第2節 未来につながる変革と持続可能で豊かな社会を目指して

コラム 被災地における短時間での住空間の提供((株)LIFULL ArchiTech)

 我が国の自然災害が激甚化・頻発化する中で、被災地では、被災者の住まいを確保するため、仮設住宅の建設が必要となる場合がある。建設用地の確保、建設資材の確保や運搬、労働力の確保等から、建設されるまで数ヶ月程度を要するのが一般的である。

 このような中、(株)LIFULL ArchiTech では、被災地に短時間で住空間を提供できる「インスタントハウス」を開発している。

 「インスタントハウス」の設営に重機は不要であり、設置したい場所に防炎性のテントシートを固定し、送風機でシートを膨らませ、内側から断熱性のある液状の硬質発泡ウレタン材を吹き付け、乾燥させるだけで完成する。仮設住宅の場合、通常、着工から3週間から4週間程度要するが、「インスタントハウス」は1棟当たりわずか3時間から4時間程度で完成し、施工したその日から活用できる。

 テントシートは、スーツケースに納まる大きさであり、小型トラック1台でも60棟分を運搬できるため、道路復旧が進んでいない被災初期でも被災地への搬入が可能である。

 建築基準法上は工作物の扱いだが、震度6強の地震にも耐えることができ、風雨、強風、積雪等の外的要因の影響も受けにくく、災害時には仮設住宅としてだけでなく、医療救護室や断熱を要する備蓄倉庫、子どもやコミュニティの休憩所等にも活用できる。

 2023年2月に発生したトルコ及びシリアにおける地震では、トルコのアンタキヤ市に被災地支援として「インスタントハウス」3棟を設置し、復興業務を行う同市のスタッフや関係者のワークスペース兼宿泊スペースとして活用された。

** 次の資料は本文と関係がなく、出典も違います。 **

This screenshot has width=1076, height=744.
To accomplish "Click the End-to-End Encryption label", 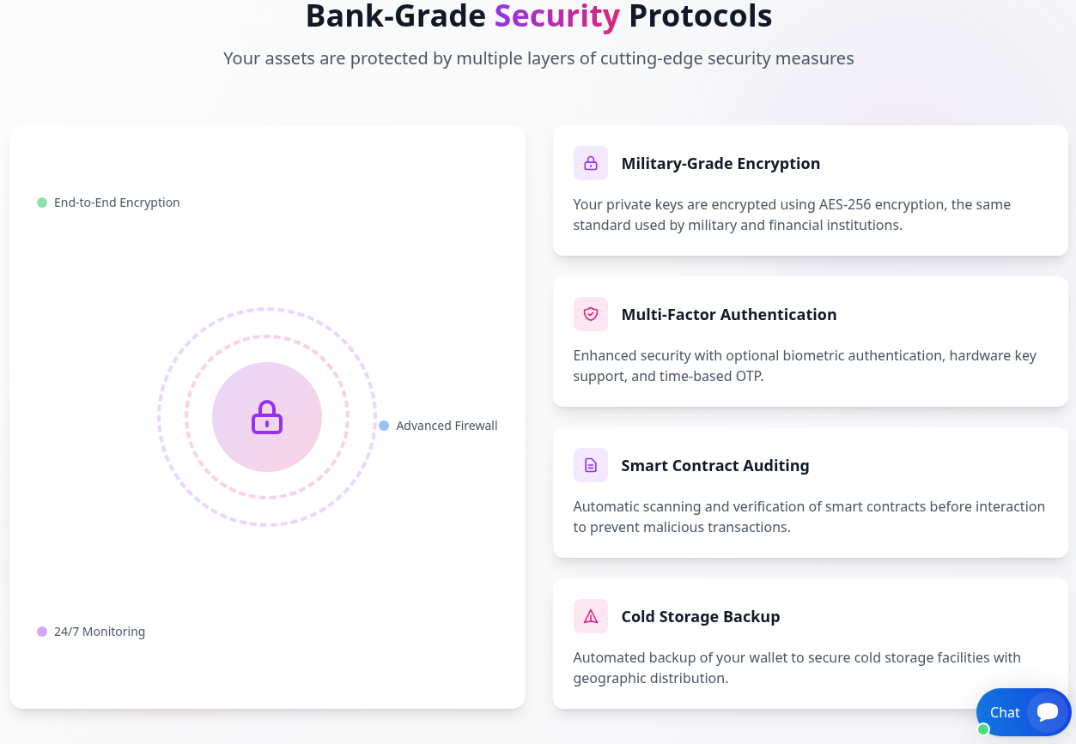I will (117, 203).
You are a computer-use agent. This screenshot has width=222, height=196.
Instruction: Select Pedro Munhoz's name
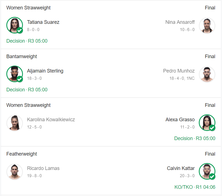click(179, 71)
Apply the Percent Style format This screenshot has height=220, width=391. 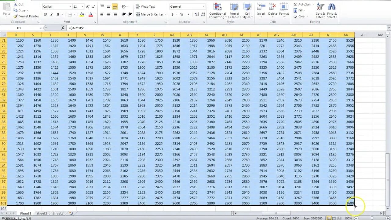pos(181,14)
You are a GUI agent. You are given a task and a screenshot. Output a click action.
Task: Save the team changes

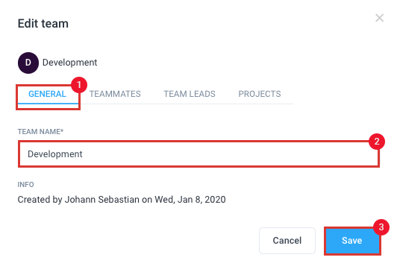(x=352, y=241)
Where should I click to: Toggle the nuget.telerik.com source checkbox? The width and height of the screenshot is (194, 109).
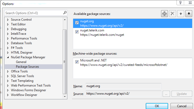77,32
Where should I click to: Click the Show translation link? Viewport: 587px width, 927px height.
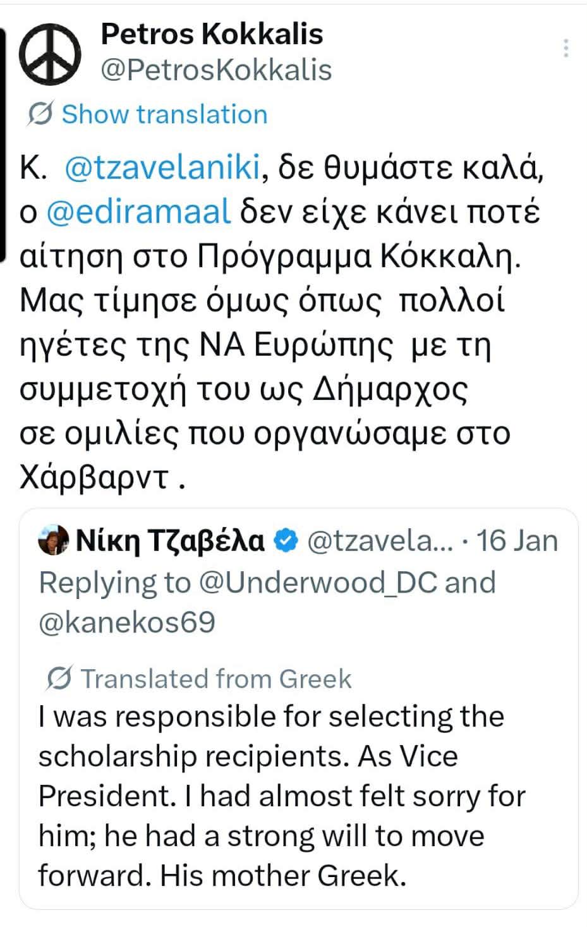click(x=164, y=114)
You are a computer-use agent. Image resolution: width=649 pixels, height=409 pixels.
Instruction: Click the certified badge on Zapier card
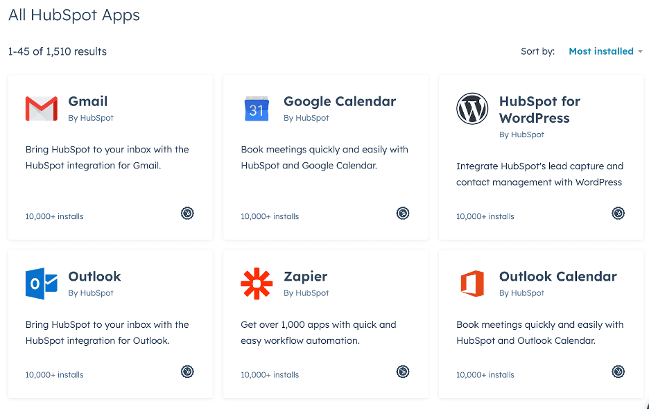[x=403, y=372]
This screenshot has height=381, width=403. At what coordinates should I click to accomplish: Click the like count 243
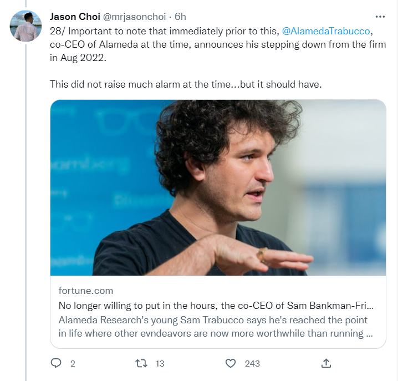click(x=252, y=364)
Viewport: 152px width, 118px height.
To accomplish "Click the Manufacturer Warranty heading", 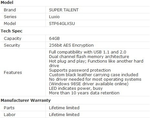I will point(25,100).
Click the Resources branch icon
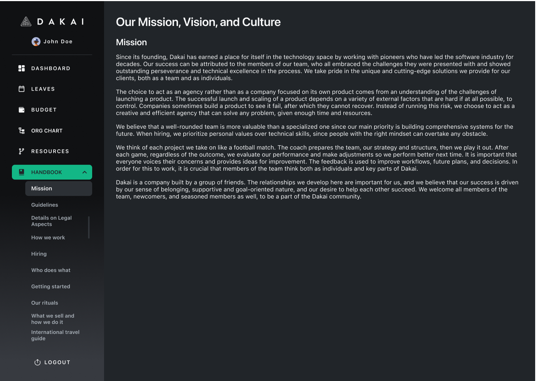Screen dimensions: 540x381 pyautogui.click(x=22, y=151)
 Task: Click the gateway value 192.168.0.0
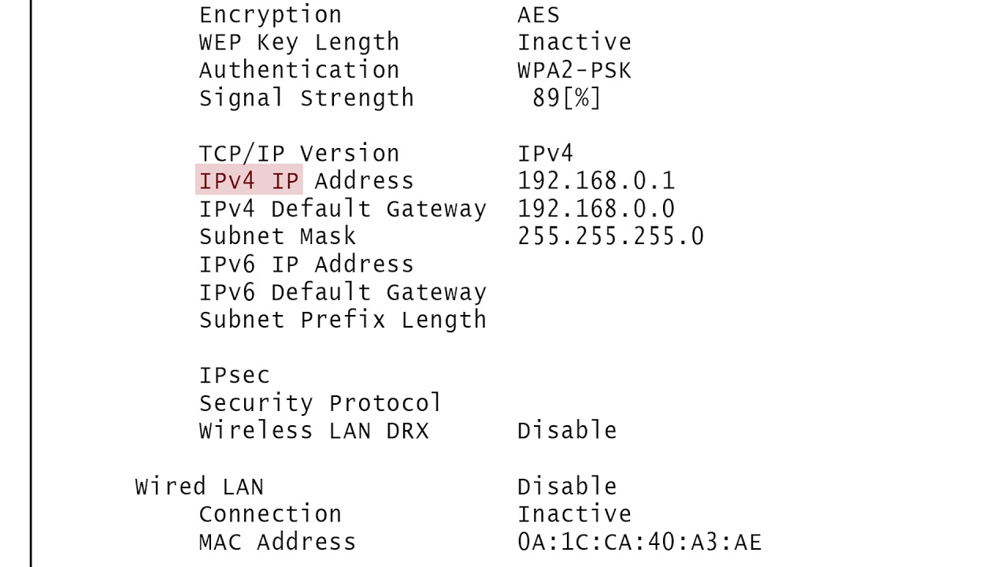coord(596,209)
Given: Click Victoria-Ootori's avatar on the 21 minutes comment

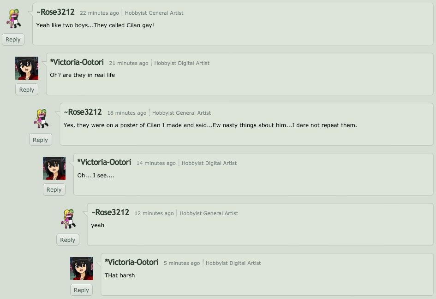Looking at the screenshot, I should 27,68.
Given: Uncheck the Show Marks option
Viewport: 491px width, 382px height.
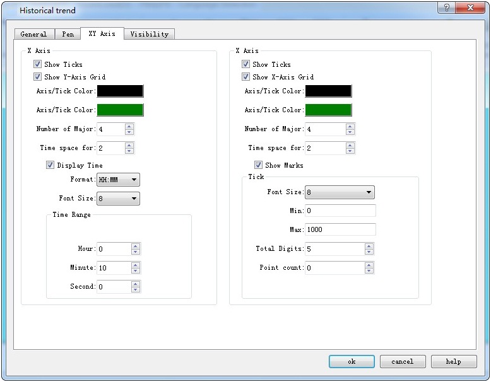Looking at the screenshot, I should [259, 165].
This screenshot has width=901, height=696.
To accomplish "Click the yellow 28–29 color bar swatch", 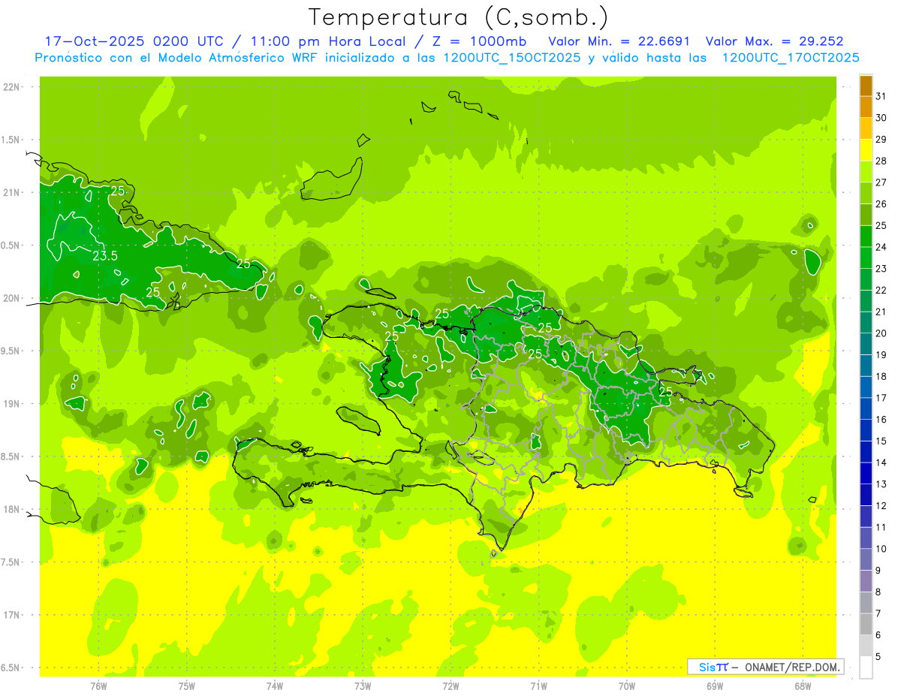I will pyautogui.click(x=866, y=150).
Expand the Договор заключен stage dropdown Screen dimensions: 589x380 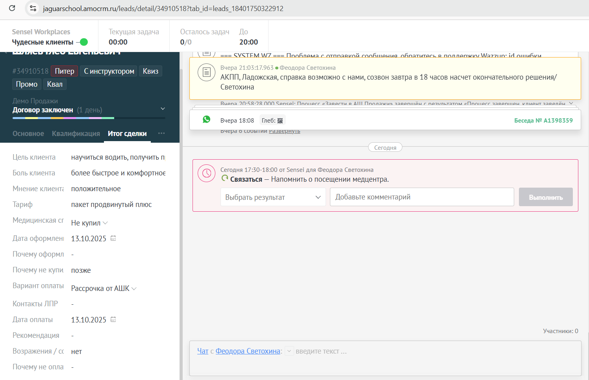click(x=163, y=109)
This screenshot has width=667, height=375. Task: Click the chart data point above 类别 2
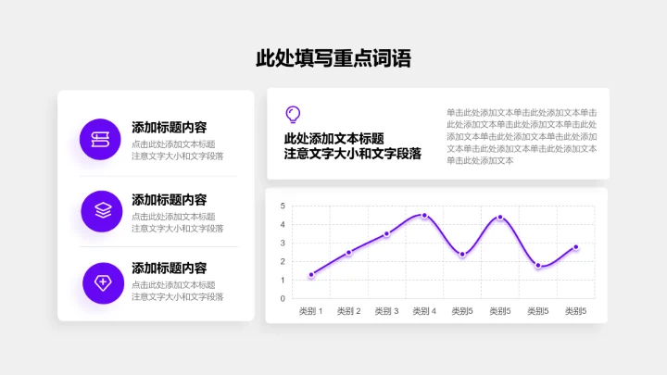(349, 252)
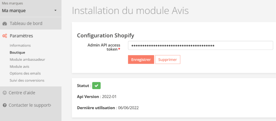Click the Paramètres menu label

[21, 36]
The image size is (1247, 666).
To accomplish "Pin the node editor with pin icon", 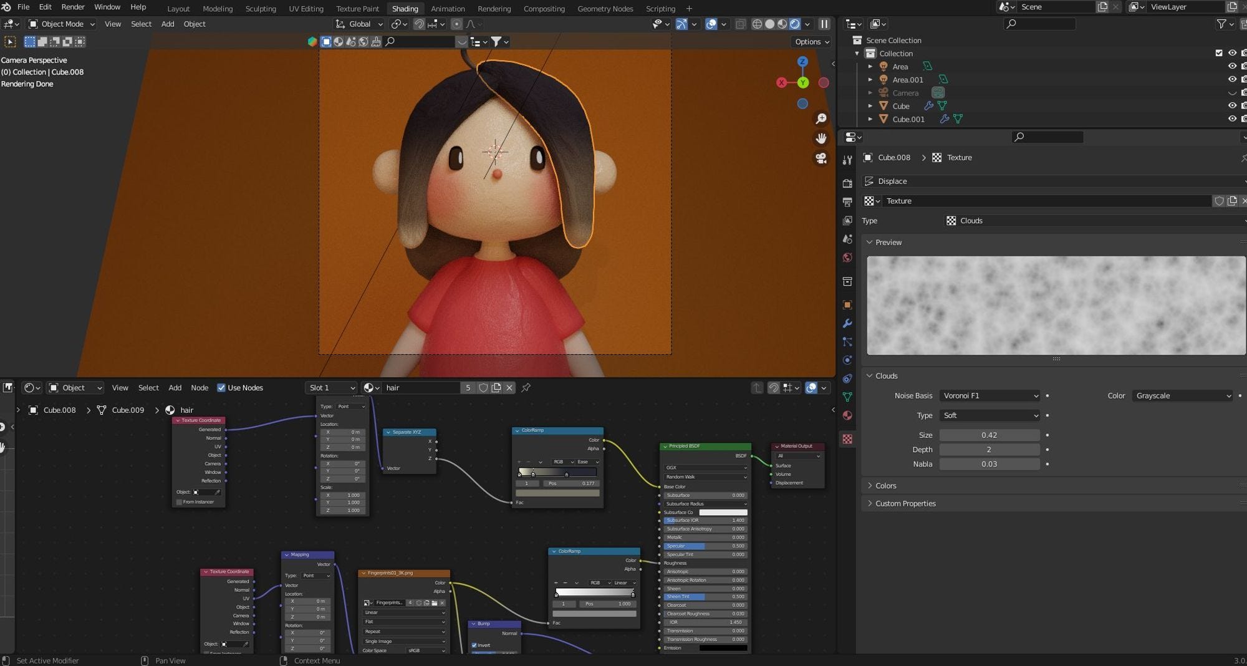I will coord(526,388).
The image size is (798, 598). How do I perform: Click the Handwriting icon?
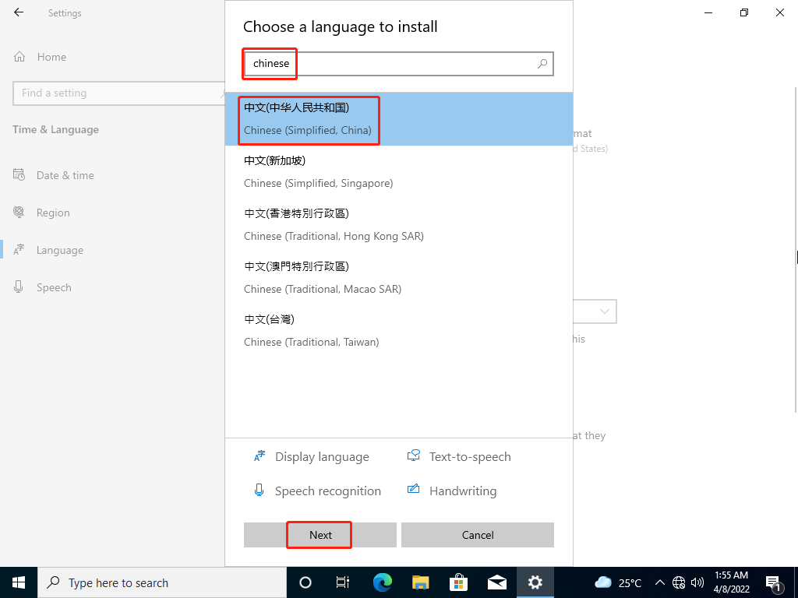click(x=412, y=490)
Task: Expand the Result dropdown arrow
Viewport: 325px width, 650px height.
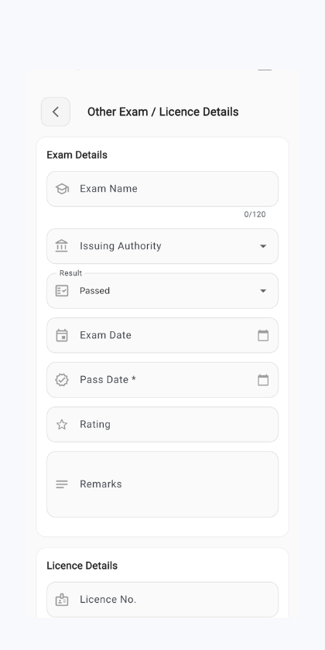Action: click(263, 291)
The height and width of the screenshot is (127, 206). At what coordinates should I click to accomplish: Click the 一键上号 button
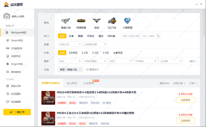click(x=17, y=112)
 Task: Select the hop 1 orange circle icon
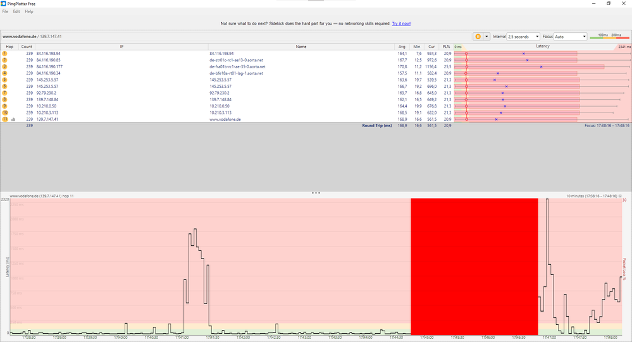click(x=5, y=53)
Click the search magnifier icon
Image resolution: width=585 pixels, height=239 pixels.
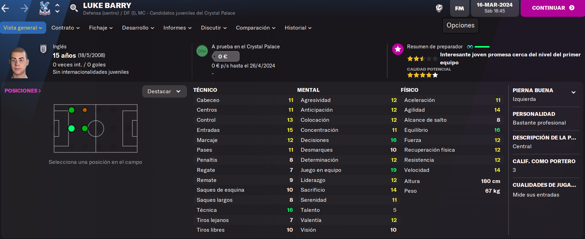point(74,8)
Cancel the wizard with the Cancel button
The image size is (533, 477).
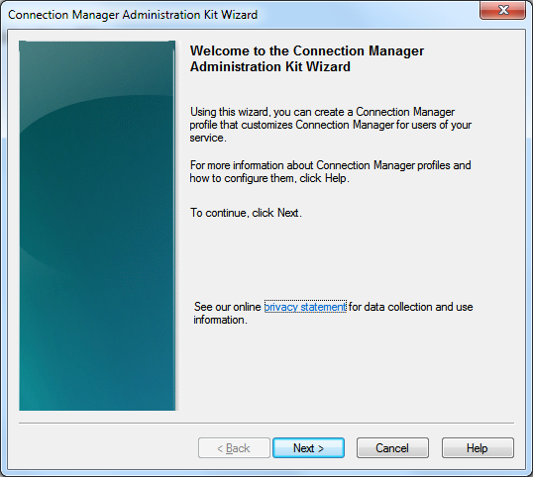point(392,447)
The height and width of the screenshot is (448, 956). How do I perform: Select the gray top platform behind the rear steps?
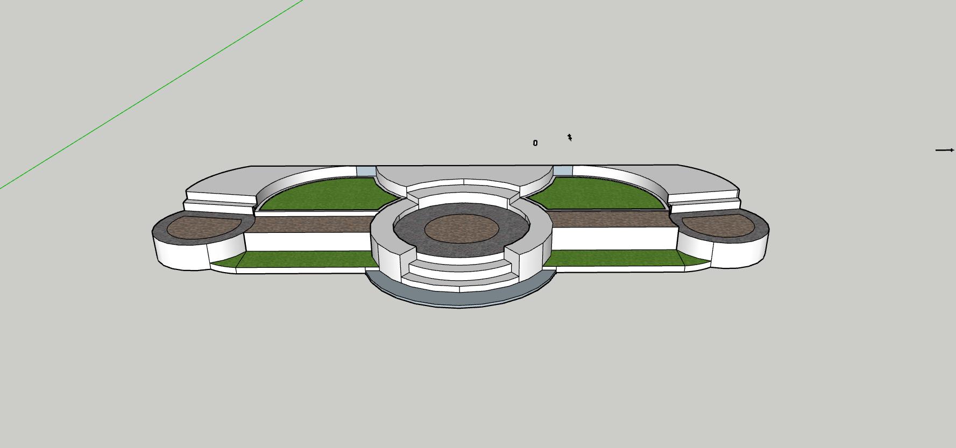pos(463,173)
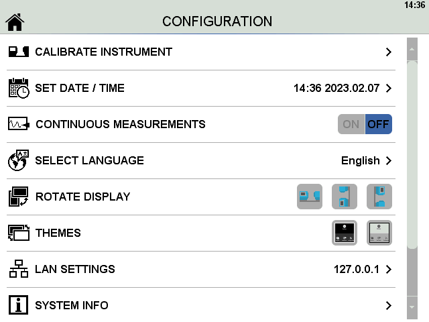Click the Themes icon

click(19, 233)
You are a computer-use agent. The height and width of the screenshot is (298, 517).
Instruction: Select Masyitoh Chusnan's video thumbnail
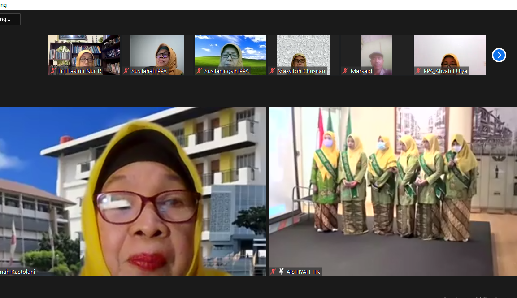(x=303, y=52)
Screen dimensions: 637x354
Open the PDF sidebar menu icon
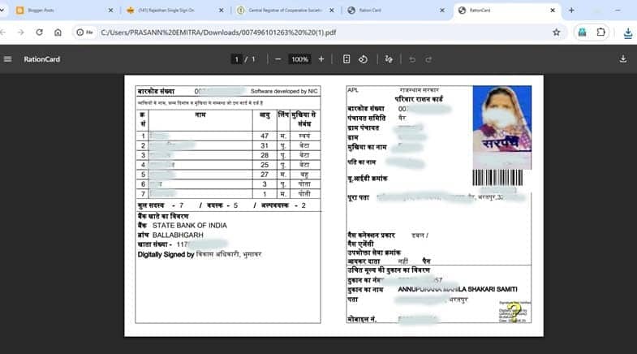(8, 59)
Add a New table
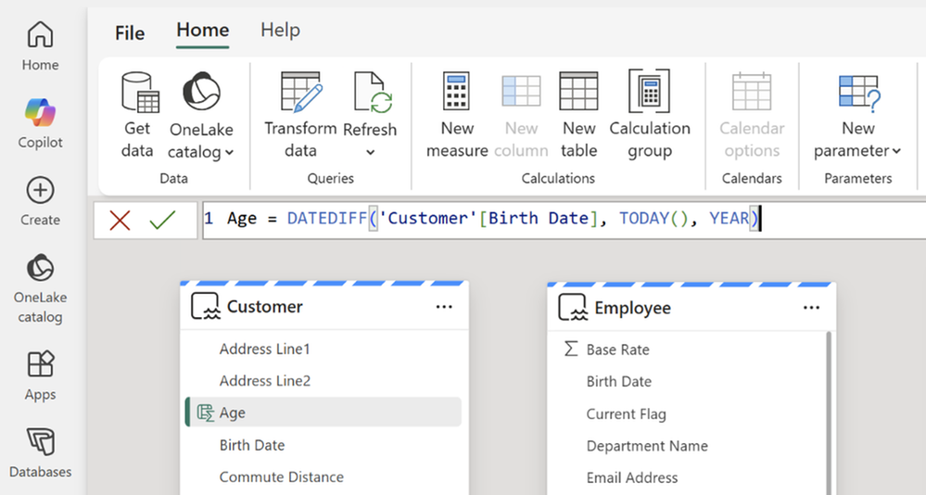Screen dimensions: 926x495 [578, 115]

令和6年能登半島地震では、被災地に25棟が設置され、避難所で子どものケアスペース、感染者隔離スペース、支援団体の休憩所等に活用されている。

 同社は、被災地での施工経験を活かし、日常生活でも災害時でも役立つ、備えない防災「フェーズフリー」として、日本国内及び世界中の被災地に「インスタントハウス」を普及させることを目指している。